▼
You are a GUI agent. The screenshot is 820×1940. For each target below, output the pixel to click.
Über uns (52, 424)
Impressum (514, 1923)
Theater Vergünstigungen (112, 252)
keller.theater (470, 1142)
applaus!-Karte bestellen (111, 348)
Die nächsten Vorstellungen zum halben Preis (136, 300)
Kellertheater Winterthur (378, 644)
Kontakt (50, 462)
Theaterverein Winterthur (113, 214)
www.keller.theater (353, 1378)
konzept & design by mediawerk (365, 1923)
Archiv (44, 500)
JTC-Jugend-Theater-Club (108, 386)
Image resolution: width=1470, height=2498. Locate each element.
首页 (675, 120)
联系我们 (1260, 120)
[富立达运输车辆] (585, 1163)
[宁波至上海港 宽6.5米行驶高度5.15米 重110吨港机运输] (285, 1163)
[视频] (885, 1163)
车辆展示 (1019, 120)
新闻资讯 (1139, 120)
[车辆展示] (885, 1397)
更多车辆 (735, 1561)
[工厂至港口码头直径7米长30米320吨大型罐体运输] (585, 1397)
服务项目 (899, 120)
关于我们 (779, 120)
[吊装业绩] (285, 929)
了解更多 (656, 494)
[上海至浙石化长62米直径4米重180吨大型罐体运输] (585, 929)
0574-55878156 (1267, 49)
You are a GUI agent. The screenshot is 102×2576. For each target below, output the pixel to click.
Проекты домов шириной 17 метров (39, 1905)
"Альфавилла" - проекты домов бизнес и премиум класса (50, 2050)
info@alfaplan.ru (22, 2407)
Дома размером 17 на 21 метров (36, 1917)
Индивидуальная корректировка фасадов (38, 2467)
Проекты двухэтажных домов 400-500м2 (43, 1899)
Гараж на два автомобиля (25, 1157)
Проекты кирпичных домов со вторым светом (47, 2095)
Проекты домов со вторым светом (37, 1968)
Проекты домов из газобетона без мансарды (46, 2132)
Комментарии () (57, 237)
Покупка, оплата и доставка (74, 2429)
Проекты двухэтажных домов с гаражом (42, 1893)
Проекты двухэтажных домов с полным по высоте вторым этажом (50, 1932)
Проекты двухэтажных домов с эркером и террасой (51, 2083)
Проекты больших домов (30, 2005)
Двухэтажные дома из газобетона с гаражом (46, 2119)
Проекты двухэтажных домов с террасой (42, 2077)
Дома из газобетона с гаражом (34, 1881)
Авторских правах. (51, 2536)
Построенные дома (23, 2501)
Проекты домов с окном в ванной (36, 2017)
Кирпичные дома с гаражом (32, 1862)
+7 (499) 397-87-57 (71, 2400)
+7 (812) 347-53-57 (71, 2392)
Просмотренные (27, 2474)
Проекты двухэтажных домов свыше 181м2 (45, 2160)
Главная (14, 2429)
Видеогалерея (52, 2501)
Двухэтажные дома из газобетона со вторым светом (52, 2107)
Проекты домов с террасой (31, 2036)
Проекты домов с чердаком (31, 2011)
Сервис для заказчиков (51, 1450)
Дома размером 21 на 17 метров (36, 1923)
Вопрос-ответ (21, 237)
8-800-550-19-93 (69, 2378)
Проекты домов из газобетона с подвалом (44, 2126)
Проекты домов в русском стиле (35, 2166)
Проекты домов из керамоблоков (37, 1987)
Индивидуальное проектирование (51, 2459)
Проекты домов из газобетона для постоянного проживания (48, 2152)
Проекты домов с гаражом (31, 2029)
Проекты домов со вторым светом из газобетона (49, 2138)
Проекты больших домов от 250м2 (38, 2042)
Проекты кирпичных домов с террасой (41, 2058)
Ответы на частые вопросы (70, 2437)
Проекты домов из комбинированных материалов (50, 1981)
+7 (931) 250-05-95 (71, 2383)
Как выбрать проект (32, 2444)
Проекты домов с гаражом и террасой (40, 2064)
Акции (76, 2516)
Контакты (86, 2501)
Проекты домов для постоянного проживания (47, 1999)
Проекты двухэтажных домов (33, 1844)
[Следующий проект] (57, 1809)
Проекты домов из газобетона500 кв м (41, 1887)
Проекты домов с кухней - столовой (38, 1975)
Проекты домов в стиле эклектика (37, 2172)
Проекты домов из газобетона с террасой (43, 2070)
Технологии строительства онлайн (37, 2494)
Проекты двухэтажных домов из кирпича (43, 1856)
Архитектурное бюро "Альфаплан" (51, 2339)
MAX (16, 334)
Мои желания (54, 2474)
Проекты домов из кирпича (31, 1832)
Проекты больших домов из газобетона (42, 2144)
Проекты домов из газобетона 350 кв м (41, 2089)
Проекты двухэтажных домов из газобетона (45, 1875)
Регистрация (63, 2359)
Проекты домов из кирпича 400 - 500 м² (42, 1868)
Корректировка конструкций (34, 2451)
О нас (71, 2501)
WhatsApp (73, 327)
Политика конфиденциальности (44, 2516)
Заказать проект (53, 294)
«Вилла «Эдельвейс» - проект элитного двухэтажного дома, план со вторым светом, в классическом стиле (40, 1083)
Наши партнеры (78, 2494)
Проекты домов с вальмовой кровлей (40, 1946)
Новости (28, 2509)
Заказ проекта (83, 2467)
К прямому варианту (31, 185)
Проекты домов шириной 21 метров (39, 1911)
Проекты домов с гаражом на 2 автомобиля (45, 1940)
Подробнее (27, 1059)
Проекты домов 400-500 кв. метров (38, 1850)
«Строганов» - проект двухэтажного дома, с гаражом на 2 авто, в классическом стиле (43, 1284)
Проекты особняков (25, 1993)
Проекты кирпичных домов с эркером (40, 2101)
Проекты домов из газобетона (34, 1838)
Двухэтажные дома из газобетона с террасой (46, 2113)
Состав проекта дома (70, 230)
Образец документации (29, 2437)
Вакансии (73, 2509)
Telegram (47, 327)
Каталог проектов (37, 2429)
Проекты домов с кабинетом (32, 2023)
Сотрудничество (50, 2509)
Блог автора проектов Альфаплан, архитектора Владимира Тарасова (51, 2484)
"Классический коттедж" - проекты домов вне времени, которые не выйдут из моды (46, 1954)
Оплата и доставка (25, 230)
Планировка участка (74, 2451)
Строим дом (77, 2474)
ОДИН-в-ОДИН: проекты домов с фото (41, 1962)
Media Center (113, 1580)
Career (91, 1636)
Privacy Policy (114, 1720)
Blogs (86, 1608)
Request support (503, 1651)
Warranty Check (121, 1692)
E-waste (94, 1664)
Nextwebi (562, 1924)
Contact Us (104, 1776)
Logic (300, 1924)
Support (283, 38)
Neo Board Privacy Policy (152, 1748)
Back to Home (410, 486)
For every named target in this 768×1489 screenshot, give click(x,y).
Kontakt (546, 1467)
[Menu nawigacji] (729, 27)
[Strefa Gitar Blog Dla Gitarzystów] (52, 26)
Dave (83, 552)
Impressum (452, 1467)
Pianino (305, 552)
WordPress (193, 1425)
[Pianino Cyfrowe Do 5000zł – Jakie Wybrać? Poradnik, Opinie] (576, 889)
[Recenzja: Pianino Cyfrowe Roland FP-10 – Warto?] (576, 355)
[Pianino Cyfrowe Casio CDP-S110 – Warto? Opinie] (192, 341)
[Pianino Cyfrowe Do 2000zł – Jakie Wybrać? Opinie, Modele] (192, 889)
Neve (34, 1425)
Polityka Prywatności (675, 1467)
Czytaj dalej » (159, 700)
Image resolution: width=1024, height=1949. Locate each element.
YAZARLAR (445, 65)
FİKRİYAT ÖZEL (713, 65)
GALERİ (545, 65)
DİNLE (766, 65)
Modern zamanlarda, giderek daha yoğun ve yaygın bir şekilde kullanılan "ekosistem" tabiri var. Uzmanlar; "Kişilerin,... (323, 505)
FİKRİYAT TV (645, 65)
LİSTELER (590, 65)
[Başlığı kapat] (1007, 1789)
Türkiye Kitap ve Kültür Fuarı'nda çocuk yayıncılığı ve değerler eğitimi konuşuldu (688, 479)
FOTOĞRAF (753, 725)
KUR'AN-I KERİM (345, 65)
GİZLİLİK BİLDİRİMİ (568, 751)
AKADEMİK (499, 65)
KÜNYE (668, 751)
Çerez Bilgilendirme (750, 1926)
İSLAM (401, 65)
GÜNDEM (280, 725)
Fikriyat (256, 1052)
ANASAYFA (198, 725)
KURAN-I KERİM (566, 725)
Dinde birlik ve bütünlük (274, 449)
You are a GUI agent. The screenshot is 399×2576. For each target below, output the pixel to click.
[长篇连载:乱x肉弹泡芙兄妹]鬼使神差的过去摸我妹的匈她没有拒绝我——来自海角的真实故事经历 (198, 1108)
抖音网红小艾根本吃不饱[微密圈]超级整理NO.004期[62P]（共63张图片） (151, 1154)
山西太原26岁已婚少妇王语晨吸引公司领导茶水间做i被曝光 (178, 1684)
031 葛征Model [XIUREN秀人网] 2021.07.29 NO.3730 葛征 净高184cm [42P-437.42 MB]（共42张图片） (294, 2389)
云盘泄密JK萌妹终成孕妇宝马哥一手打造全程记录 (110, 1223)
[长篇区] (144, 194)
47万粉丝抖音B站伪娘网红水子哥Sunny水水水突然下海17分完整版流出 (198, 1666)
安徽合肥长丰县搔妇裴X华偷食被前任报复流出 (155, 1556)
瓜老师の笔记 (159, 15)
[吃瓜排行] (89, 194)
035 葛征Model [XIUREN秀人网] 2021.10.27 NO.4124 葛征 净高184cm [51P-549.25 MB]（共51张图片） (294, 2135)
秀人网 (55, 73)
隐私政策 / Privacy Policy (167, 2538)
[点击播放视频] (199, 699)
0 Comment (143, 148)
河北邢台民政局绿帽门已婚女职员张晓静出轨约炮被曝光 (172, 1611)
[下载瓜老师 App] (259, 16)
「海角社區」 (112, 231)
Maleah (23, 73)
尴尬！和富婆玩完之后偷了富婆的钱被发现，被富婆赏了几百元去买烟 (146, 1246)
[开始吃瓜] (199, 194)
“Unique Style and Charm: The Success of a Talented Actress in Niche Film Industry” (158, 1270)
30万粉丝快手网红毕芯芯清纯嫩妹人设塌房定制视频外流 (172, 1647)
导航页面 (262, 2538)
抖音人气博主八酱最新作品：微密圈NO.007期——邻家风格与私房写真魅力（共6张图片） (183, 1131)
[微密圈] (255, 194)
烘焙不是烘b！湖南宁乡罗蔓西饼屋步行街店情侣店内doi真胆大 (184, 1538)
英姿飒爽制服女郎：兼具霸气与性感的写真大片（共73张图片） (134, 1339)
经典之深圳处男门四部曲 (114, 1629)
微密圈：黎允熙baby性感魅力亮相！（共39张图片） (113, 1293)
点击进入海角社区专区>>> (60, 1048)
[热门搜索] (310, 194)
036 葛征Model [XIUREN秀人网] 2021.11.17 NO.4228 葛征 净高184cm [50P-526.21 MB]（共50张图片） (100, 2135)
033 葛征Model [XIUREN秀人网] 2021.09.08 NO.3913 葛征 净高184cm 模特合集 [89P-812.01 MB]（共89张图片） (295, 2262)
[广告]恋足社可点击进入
▲
What is required
Out of the entries above, write out only the lines between the line holding "47万粉丝抖音B站伪娘网红水子哥Sunny水水水突然下海17分完整版流出 (198, 1666)" and the line holding "[点击播放视频] (199, 699)", inclusive, each exactly as given.

Answer to this task
47万粉丝抖音B站伪娘网红水子哥Sunny水水水突然下海17分完整版流出 (198, 1666)
安徽合肥长丰县搔妇裴X华偷食被前任报复流出 (155, 1556)
瓜老师の笔记 (159, 15)
[吃瓜排行] (89, 194)
035 葛征Model [XIUREN秀人网] 2021.10.27 NO.4124 葛征 净高184cm [51P-549.25 MB]（共51张图片） (294, 2135)
秀人网 (55, 73)
隐私政策 / Privacy Policy (167, 2538)
[点击播放视频] (199, 699)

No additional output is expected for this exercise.